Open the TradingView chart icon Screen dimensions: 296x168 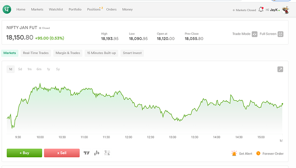coord(87,153)
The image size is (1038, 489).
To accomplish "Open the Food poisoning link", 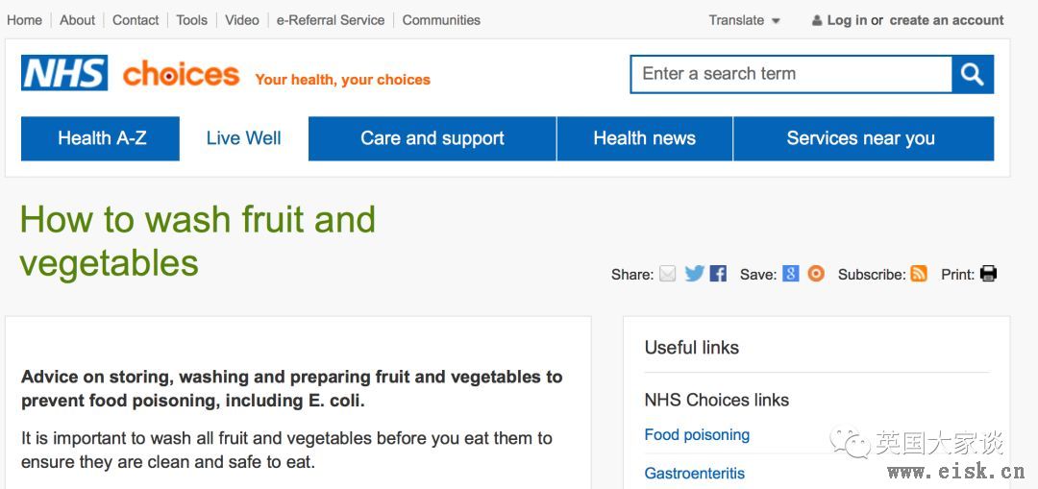I will (697, 435).
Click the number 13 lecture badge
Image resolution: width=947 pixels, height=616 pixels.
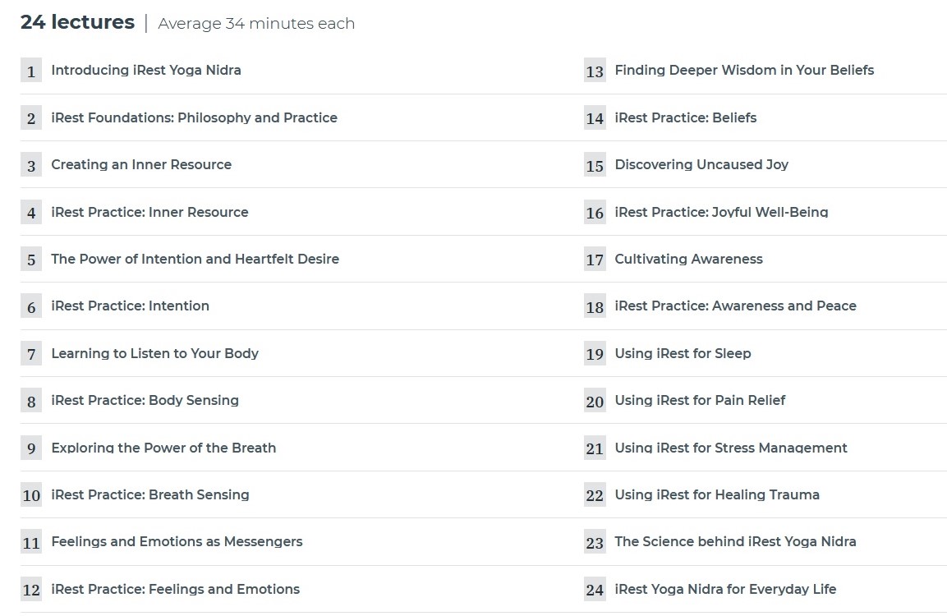[x=595, y=71]
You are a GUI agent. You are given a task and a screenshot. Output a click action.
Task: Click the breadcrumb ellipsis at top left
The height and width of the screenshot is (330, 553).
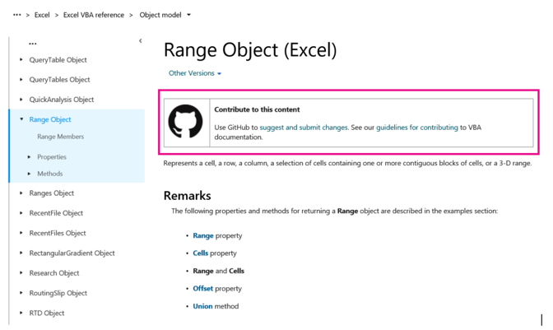17,15
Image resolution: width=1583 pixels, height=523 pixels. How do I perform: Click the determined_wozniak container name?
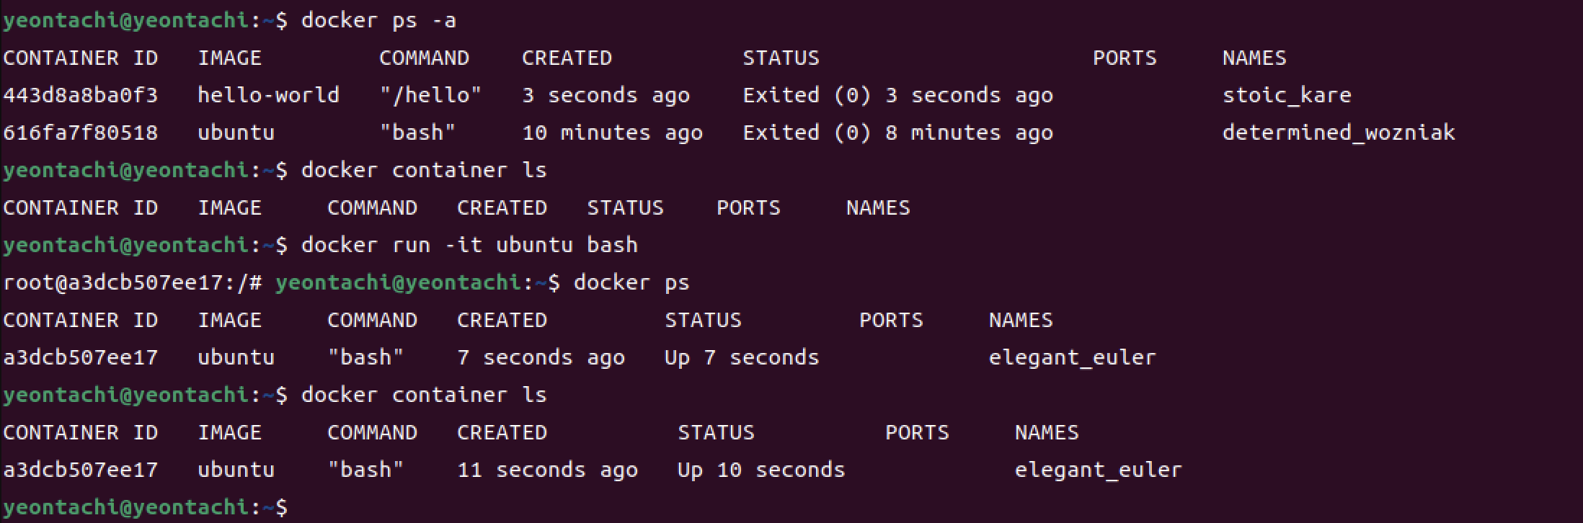[1339, 133]
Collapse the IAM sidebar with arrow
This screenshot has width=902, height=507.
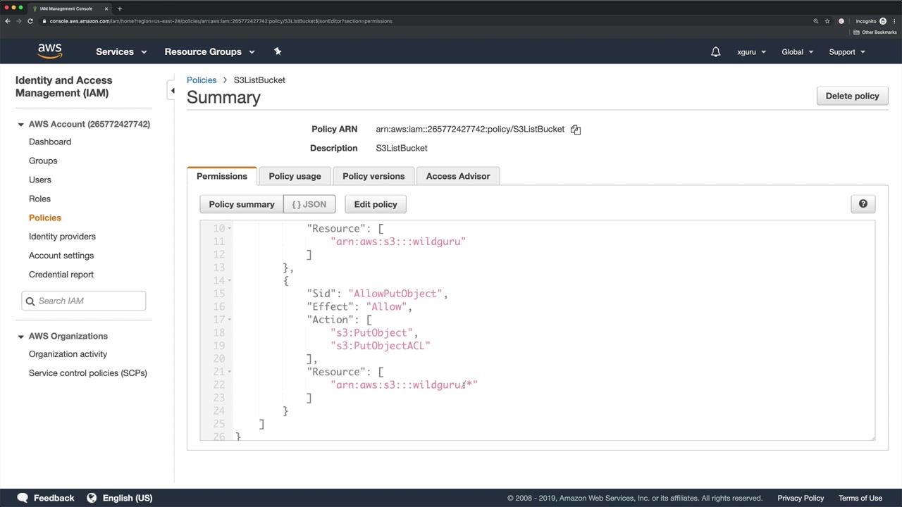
= = = = =
§ What you should do
Pictures aside, set down the lines from the one containing "You are a GUI" through the end of the records above, exactly and only those.

§ Completed task
You are a GUI agent. You are given a task and a screenshot. Output a click action.
Task: Click the breadcrumb ellipsis at top left
The height and width of the screenshot is (330, 553).
17,15
Image resolution: width=1583 pixels, height=523 pixels. How do I perform: Click the determined_wozniak container name?
[1339, 133]
Collapse the IAM sidebar with arrow
This screenshot has width=902, height=507.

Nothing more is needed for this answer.